Kepalang kesal, pemuda bermahkota sewarna darah itu menyambangi meja teman sesama setannya dan mencomot beberapa lembar yang telah diselesaikan si Gadis Inggris, "Nakamura, pinjam coret-coretanmu." Ujarnya singkat sembari menyambar lembaran penuh coretan tangan dara bersurai pirang mentari itu.
"Silahkan saja~" sahut gadis cantik itu santai.
Suara meja dihentak membuat bahu mungil Nagisa tersentak, "Pakai yang ini saja." Titah Karma seraya menukar setumpuk fotokopian di samping pemuda biru itu.
Tetapi azure di depan pemilik marga Akabane itu menggelap—merasa tidak dihargai. Namun tetap saja, Nagisa tersenyum ketika menatapnya, "Terimakasih, Karma. Maaf merepotkanmu." Ucapnya dengan senyum kecil dan mata yang menyipit.
Meskipun dalam hati menggeram kesal, Karma hanya mendengus di luar. Sementara giginya bergemeletuk, si Setan Merah meredamnya dengan mengepalkan tangannya erat, berdiam diri menatap sosok pemuda biru itu lekat-lekat. Jemarinya begitu gatal hendak menggebrak meja, namun urung sebab lirikan Koro-sensei memperingatinya lewat angin.
Mendecak kesal, gerak gusarnya tertutupi ekspresi marah serta hentakan kasarnya, "Mulutmu itu terbuat dari apa, Nagisa? Kau tidak lihat semua anak mengerjakan ini berkelompok?" sembur pemuda itu pada akhirnya.
Namun sekali lagi Nagisa bergeming, lantas tersenyum tipis, "Tidak apa-apa, Karma. Aku bisa mengerjakannya sendiri."

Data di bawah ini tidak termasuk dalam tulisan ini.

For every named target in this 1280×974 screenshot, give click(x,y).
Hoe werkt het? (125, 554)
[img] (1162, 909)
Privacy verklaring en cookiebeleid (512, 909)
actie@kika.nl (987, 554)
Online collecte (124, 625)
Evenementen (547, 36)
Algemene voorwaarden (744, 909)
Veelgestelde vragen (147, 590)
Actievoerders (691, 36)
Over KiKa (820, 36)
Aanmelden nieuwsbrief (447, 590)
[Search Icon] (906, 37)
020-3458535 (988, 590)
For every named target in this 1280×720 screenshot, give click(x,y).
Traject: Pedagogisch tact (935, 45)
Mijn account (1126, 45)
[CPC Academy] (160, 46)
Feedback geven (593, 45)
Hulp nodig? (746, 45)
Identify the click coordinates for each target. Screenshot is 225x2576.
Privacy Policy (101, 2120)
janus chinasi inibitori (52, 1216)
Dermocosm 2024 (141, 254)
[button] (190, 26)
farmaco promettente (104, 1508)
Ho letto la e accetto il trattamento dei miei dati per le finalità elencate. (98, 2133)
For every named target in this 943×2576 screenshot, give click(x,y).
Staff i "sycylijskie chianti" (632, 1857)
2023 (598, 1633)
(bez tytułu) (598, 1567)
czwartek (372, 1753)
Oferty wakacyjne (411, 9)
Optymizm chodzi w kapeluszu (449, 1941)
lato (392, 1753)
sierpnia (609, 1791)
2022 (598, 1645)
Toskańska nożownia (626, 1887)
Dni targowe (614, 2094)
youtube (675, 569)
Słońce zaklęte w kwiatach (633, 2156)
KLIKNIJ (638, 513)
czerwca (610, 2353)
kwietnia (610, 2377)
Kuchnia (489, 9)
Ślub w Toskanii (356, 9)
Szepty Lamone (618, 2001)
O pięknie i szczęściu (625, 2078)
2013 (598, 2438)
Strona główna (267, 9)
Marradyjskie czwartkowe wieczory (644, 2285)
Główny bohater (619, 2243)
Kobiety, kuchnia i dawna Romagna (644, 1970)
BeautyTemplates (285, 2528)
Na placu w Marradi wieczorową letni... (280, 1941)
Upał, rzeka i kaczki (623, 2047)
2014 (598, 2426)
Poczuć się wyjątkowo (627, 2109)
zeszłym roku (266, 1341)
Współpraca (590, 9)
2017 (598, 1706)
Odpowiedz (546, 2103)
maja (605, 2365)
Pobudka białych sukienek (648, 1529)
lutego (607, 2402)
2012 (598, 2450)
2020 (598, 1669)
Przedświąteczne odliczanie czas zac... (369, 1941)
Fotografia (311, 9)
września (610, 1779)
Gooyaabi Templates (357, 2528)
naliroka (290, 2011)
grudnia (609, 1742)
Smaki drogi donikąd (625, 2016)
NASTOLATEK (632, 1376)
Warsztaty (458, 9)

Meledak dalam benaknya, Karma berbalik sebelum sedetik kemudian meraih kerah kemeja pemuda pendek itu dengan tatapan tajamnya, "Kau tidak bisa meminta tolong, Nagisa?" Kau tidak bisa membalasku seperti saat civil war itu? imbuhnya dalam hati.
"Tidak perlu, aku bisa—"
"Apanya yang 'Aku bisa', hah?!" hardik Akabane merah itu, "Tinggal lima menit dan kau masih—"
Kedua tubuh remaja akhir SMP itu melayang dalam lilitan tentakel guru mereka, "Nurufufufu... Karma-kun, tidak seharusnya kau mengganggu Nagisa-kun. Kalau kau tahu ini tugas kelompok, duduk dan bantulah Nagisa-kun."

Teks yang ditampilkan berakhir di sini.